Theodore “Fats” Navarro (trumpet) was born on September 24, 1923 in Key West, Florida and passed away on July 6, 1950 in NYC, New York at the age of 26.
Navarro was born in Key West, Florida, to Cuban-Black-Chinese parentage. He began playing piano at age six, but did not become serious about music until he began playing trumpet at age of thirteen. He was a childhood friend of drummer Al Dreares. By the time he graduated from Douglass high school he wanted to be away from Key West and joined a dance band headed for the midwest. He worked with Andy Kirk during 1943-1944, and replaced Dizzy Gillespie with the Billy Eckstine big band during 1945-1946.

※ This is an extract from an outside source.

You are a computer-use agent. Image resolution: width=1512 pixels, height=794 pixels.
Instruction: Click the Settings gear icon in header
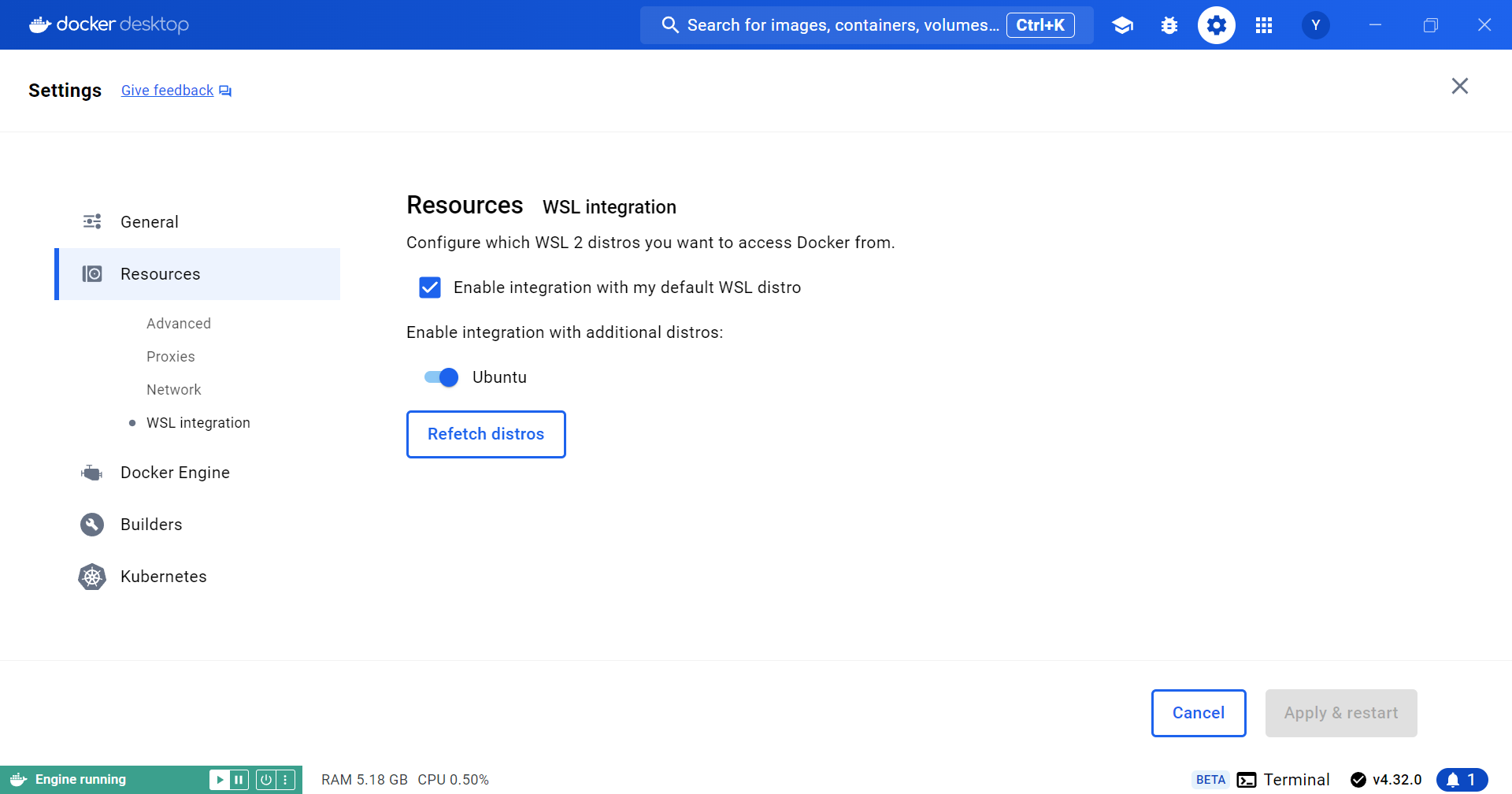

Tiring of the road life after touring with many bands and gaining valuable experience, including influencing a young J. J. Johnson when they were together in Snookum Russell’s territory band, Navarro settled in New York City in 1946, where his career took off. He met and played with, among others, Charlie Parker, one of the greatest musical innovators of modern jazz improvisation, but Navarro was in a position to demand a high salary, and did not join one of Parker’s regular groups.
He had short stints with the big bands of Lionel Hampton and Benny Goodman, continued working with Dameron, made classic recordings with Bud Powell (in a quintet with a young Sonny Rollins) and the Metronome All-Stars, and a 1950 Birdland appearance with Charlie Parker was privately recorded. He also participated in small group recording sessions with Kenny Clarke, Eddie “Lockjaw” Davis, Coleman Hawkins, Illinois Jacquet, and Howard McGhee. He also developed a heroin addiction, which, coupled with tuberculosis and a weight problem (he was nicknamed “Fat Girl”) led to a slow decline in his health and death at the age of twenty-six.
In Charles Mingus’ somewhat counter-factual autobiography Beneath the Underdog, Navarro and Mingus strike up a deep friendship while touring together. Navarro was hospitalized on July 1 and died in the evening of July 7, 1950. His last performance was with Charlie Parker on July 1 at Birdland.
The Epitaph on Fats Navarro grave stone reads:
“I’d Like To Just Play A Perfect Melody, All The Chord Progressions Right, The Melody Original And Fresh – My Own.”
Navarro was survived by wife Rena (née Clark; 1927–1975) and daughter Linda (born 1949), who currently lives in Seattle, Washington.